Saturday, 28 April 2012

Elodie + Eyvind Kang in concert







[longer version of a review first published in The Wire #338]


Elodie + Eyvind Kang & Jessica Kenney


Cafe Oto, London, UK


Eyvind Kang’s latest project and LP, The Narrow Garden, reaches for early French troubadour poetry or non-western poetry from Persia and Far East, which challenged a lot my training in modern Western poetry. We think metaphors are something to decipher, put into set of cultural references, and forget the contemplative & epiphanic meaning that poetry used to have in pre-modern times and which even someone so devoted to classic erudition as TS Eliot could still appreciate in religious, pre-romantic approaches of his favorite Dante & Cavalcanti. But given the circumstances, I’m sure the reception both Kang and Elodie wish for is non-academic. Elodie started this two-act gig in a completely packed Cafe Oto on the first night of snow this winter. It was organised as the first of a Stephen O’Malley-curated series, helping to promote two new works by some rarely seen musicians of the contemporary experimental scene. Such a chamber-like event demands absolute silence and focus, and one could feel the crowd, only seconds ago occupied by chat and gossip, melting minute by minute under the spell of Andrew Chalk’s tipping of the guitar and his Belgian collaborator Timo van Luyk’s flute. Their methods of effecting sound out of their instruments seem just as elusive and delicate as extremely modern in recalling 20th C avant-gardes – preparation, tipping and touching, suppressing the air in the van Luyk’s flute especially, so that shimmers and air flows are equal with the conventional “sound” itself, or even so that there was nothing such as an “orthodox” sound. The texture gets this way complicated in a way we didn’t predict – and the palette escapes any easy search for a melody or sound progression.

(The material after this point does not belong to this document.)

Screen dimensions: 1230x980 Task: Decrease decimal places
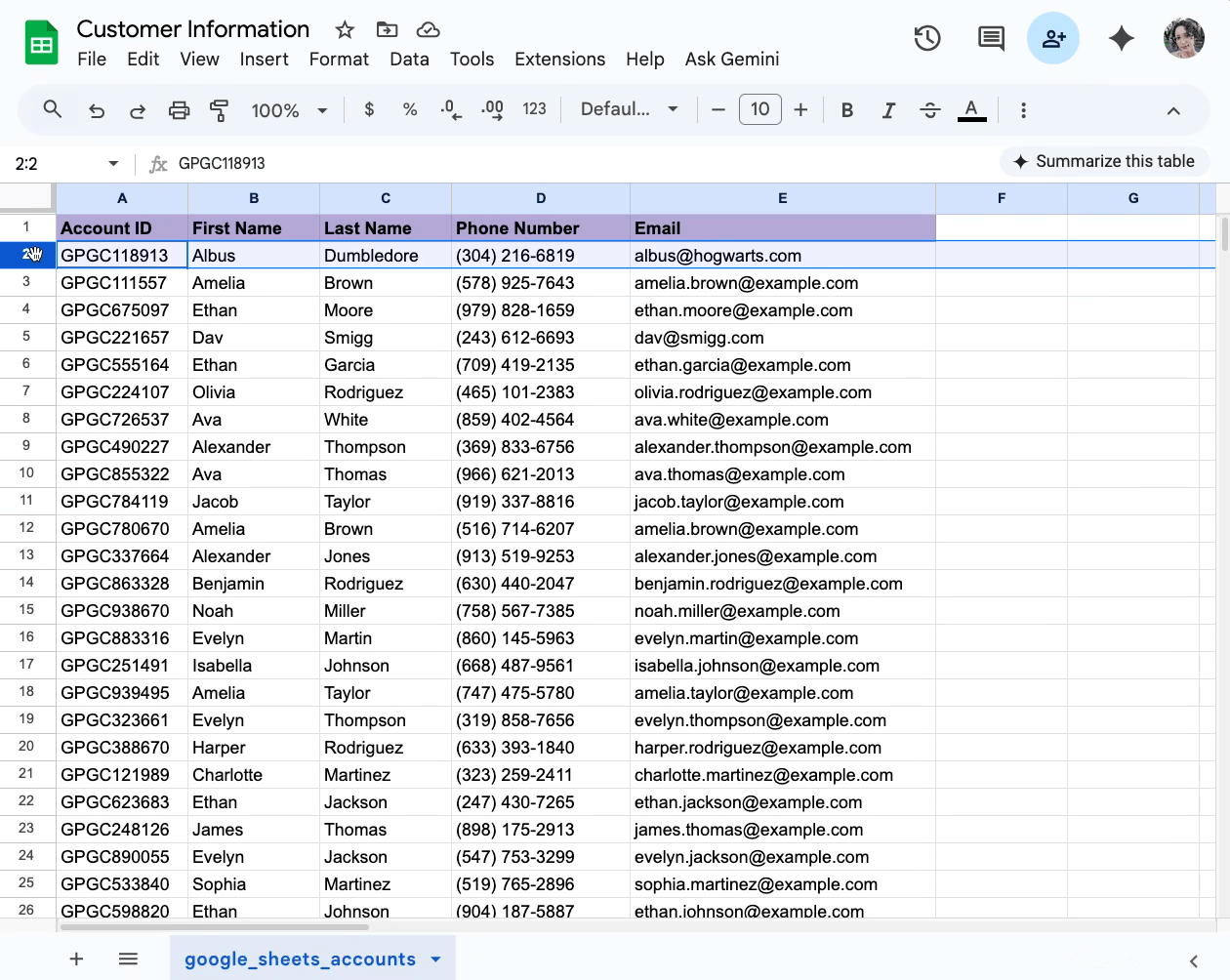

Chalk, immersed completely in the guitar, demonstrated some gripping focus on his instrument, with cymbal-like tapping, making shimmers, sounding like movements of the air as it was moving between the flute and the strings. In his review in The Wire 337, Nick Richardson aptly compares Elodie to Morton Feldman’s Rothko Chapel, in that both are sacrificed to contemplation of exquisite patterns of the smallest gestures, as if stroking glass, like glissandos of a harmonica. Their latest record is called La Lumière Parfumée – something as delicate as the sound they’re making, seemingly contained in repetitive arrangements, but in fact happening in the light equation between the two musicians, so well placed together that it seemed nothing could interrupt their mutual alchemy.


The second part of the evening brought the pitch-perfect soprano of Jessica Kenney together with Kang’s musicianship. It started with Kenney walking across the room, between the crowd, who parted to let her in, and Kang following, with her singing single high notes, as if she was examining or mapping the resonance of the place. With that gesture, one could feel they absorbed the whole space into their performance. Kang and Kenney resurrected the spirit of the early medieval music without sounding anything like ethnographers or some society of Early Music. I’m quite sure that we were closer to the originals because both are capable of ‘thinking’ troubadour or Eastern music spirit, and not just mechanically rendering them. The effect was stunning. Kenney has one of the most beautiful and at the same time non-intimidating voices I’ve ever heard: sweet, multifaceted, deep and youthful, capable of capturing all the drama of her Persian or Provençal masochistic lovers, unhappy widows and loners. Kang was her perfect partner, masterfully rendering melodies in various musical scales on violin, guitars, flute, charmingly multi-layered by delays, echoes and feedbacks, creating complex musical patterns, cantilenas, drones and polyphonies. It seemed even too pure and indeed this evening was a test asking whether we are still capable of listening, of experiencing something so delicate, of such unknown beauty, such incredible austerity, at times clinically cold, otherworldly and distant. Something that seems to have nothing to do with the way we live our lives now, but that seems to matter, here and now; that brings us back to ourselves, to our bored and tired bodies, refreshes and renews them and the spirit that inhabits them.